Sebagai upaya untuk menyelamatkan mata air yang ada di Desa Nyatnyono Kecamatan Ungaran Barat, Kabupaten Semarang, relawan Nyawa Wali dan Banser Ansor bersinergi dengan pemerintah desa Nyatnyono serta beberapa relawan lain melakukan penanaman bibit pohon di sejumlah titik di wilayah Desa Nyatnyono.

Dengan menggandeng Dinas Lingkungan Hidup Kabupaten (DLHK) Semarang dan BPDAS Pemali Jratun, mereka menanam sebanyak 600 bibit pohon kalpataru, beringin, jambu biji, sengon, sirsat dan beberapa tanaman lain.

Kepala Desa Nyatnyono, Parsunto, menjelaskan kegiatan penanaman yang dilakukan pada hari Minggu (22/11/20) berawal dari keprihatinan para relawan desa Nyatnyono terhadap kondisi mata air di desa mereka.

“Kegiatan ini berawal dari niat suci para relawan Nyawa Wali dan Banser Anshor terhadap kondisi mata air yang selama ini menopang kehidupan penduduk desa Nyatnyono yang semakin mengecil. Oleh karena itu, para relawan desa kami berinisiatif melakukan penanaman pohon yang bisa menyerap air,” papar Parsunto saat ditemui harian7.com di sela-sela acara penanaman.

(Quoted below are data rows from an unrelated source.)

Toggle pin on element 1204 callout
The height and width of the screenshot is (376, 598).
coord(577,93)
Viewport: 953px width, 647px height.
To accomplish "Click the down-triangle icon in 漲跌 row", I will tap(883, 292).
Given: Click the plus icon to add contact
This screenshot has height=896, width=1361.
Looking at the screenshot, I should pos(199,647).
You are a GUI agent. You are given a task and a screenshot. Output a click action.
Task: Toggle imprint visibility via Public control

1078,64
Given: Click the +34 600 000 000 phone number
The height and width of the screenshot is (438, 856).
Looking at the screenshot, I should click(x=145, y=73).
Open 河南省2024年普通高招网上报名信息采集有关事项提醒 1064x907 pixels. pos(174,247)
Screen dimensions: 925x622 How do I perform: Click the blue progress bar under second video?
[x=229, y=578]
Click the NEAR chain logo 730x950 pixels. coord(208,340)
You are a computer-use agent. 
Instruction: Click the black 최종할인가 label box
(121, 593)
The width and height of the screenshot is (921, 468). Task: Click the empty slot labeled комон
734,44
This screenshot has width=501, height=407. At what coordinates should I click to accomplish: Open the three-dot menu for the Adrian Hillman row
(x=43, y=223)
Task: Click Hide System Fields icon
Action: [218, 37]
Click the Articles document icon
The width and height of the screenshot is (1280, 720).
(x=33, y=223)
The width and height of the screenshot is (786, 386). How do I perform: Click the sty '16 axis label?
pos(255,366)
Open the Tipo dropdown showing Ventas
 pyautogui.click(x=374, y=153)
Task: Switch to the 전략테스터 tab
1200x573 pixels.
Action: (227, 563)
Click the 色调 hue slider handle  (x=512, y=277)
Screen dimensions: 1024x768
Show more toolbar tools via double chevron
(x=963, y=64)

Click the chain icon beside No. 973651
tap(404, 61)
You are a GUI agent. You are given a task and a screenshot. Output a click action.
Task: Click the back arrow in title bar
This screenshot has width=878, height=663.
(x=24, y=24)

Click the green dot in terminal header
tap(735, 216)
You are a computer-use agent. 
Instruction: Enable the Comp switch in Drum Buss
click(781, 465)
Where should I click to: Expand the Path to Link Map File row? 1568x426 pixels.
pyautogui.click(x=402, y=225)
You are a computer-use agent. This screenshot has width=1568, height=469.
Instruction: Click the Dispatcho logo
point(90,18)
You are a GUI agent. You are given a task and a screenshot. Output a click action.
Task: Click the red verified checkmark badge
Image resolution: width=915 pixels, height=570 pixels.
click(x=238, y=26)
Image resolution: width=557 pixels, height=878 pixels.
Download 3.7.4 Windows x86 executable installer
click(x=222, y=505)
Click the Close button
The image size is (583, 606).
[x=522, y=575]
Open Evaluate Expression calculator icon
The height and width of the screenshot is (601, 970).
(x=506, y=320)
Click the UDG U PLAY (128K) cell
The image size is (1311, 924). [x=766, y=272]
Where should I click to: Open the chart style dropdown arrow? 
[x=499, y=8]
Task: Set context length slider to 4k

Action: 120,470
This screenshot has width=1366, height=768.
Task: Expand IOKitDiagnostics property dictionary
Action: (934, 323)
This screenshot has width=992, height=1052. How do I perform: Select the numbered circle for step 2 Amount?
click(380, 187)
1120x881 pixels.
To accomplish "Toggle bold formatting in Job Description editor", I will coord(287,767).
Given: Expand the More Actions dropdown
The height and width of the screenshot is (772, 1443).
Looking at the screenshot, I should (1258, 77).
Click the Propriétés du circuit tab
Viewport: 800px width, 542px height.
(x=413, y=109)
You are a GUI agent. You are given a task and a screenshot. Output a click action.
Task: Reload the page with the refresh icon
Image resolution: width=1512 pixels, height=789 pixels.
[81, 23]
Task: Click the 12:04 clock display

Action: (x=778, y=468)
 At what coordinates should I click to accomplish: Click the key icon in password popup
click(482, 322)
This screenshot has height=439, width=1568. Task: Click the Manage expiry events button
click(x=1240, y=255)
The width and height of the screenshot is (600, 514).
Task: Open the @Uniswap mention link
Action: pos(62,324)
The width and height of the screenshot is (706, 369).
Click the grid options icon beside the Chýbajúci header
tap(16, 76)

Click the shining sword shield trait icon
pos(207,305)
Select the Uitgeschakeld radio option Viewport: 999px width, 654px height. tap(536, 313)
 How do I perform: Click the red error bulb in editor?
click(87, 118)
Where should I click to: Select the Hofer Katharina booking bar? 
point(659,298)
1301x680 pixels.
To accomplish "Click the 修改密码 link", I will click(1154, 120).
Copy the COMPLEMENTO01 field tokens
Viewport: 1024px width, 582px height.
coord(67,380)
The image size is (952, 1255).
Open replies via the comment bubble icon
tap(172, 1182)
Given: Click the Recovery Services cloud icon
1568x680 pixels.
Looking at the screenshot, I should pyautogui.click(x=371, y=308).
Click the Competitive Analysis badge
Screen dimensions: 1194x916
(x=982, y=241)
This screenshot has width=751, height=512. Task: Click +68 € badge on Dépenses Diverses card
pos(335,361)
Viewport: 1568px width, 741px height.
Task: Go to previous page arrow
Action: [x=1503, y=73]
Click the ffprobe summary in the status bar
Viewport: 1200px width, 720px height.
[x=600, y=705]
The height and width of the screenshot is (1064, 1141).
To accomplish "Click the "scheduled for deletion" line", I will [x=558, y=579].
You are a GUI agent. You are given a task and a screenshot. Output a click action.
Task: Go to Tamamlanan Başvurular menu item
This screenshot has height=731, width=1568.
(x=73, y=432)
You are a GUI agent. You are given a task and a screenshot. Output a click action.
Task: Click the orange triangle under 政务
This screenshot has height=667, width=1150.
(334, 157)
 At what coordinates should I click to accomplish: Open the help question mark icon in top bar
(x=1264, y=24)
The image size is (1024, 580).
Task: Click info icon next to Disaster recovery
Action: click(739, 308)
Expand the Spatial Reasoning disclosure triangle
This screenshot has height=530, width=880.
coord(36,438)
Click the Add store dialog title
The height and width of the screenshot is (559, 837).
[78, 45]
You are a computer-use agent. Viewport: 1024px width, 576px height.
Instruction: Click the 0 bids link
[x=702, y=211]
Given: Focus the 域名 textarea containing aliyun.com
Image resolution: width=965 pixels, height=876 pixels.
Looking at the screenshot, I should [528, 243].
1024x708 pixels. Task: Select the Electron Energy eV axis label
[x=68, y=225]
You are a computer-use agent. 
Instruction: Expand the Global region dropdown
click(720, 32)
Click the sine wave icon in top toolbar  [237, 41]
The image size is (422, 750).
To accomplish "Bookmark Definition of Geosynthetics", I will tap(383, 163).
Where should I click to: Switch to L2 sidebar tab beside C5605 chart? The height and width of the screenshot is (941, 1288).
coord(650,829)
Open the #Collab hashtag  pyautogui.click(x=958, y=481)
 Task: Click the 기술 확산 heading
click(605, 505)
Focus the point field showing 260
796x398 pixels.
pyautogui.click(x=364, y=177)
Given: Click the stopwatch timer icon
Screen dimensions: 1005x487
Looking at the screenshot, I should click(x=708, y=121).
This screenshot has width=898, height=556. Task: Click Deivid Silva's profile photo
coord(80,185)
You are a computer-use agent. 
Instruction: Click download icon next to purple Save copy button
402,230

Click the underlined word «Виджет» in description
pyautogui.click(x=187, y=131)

Hal senada juga disampaikan ketua relawan Nyawa Wali, Agus Purnomo. Agus menjelaskan, kegiatan ini berawal dari ide relawan Nyawa Wali dan berkolaborasi dengan relawan Ansor dan pemerintah desa Nyatnyono.

“Sasaran kami adalah semua sumber mata air yang ada di desa dengan jumlah 23 titik yang tersebar di Nyatnyono. Untuk bibit yang ditanam di Situk dan sekitarnya berasal dari Dinas Lingkungan Hidup Kabupaten Semarang. Sedang bibit yang ditanam di puncak Ngipik berasal dari BPDAS Pemali Jratun,” ungkap Agus.